LEWISTON – Four coifed heads sat on the tabletop.
Birds and feathers rested on one. One sported an acrylic Mardi Gras mask. One perched atop a flower vase. And from another, a Chinese take-out box sprouted from the forehead.
Clustered together in a semicircle, they resembled Mount Rushmore with an extreme makeover.
Cutting hair is craft. This is hair art.
For the past four years, Bernard’s School of Hair Fashion in Lewiston has run an in-house art contest for its students.
It’s aim is to free students, to encourage them to go to extremes.
“In this job, you have limits every day,” instructor Jan Bartlett said. After all, few customers plop into a salon chair and say, “Gimme something new. Take a risk.”
Here, on mannequin heads endowed with real hair, 21 students let loose. They competed in four categories: braiding, bridal, nails and avant-garde.

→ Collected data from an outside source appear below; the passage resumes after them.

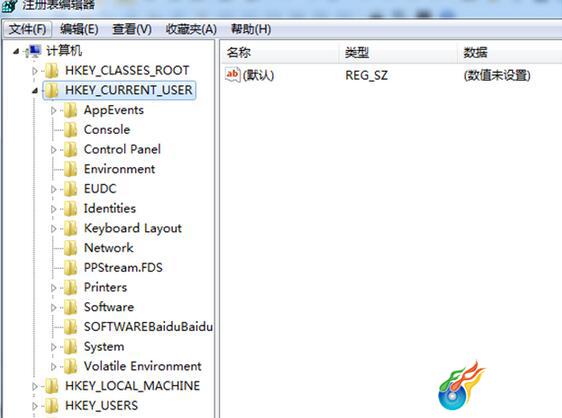Expand the HKEY_LOCAL_MACHINE hive
The height and width of the screenshot is (418, 562).
click(x=35, y=386)
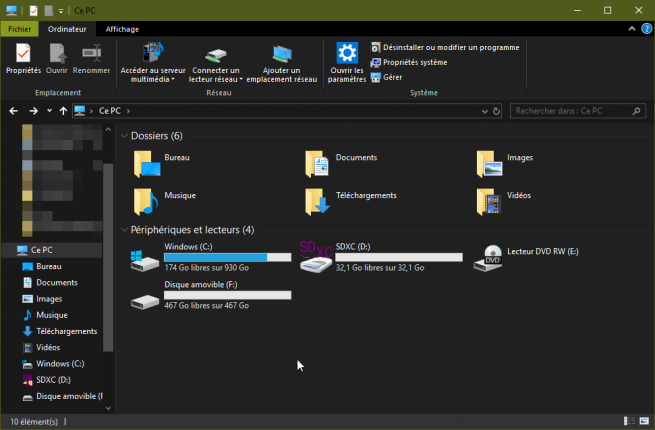The height and width of the screenshot is (430, 655).
Task: Collapse the Ce PC tree node
Action: pyautogui.click(x=10, y=250)
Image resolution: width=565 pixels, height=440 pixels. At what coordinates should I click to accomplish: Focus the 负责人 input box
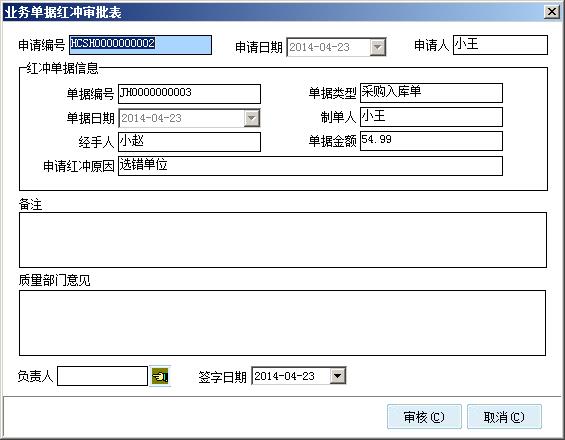[103, 376]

“I call mine The Goddess of Nature,'” said Tammy McKeen of Lisbon, looking at the feathered head on the table.
The inspiration came from her brother-in-law, a bird watcher.
“I wanted to create a whole nest,” McKeen said. Instead, the head creates a kind of forest.
Bushy and seemingly random, the hair pokes through a layer of grass like a persistent perennial. Wire holds bunches of hair aloft. Among the remaining undergrowth are flowers and feathers and two craft store birds, each made from mushrooms.
The presentation doesn’t stop at the hairline. Feathers encircle the mannequin’s right eye and a large red magnolia, created from acrylic paint, cover the left.
In all, McKeen spent 10 hours on the fake head, which she hopes to display one day when she opens her own shop.
She’s attached to it, though not as much as some people.
“Some girls name theirs,” she said. “I don’t.”
However, her work on the fake head has forced a reappraisal of the real one above her shoulders.
“I learned I had more in my head than I ever thought,” McKeen said.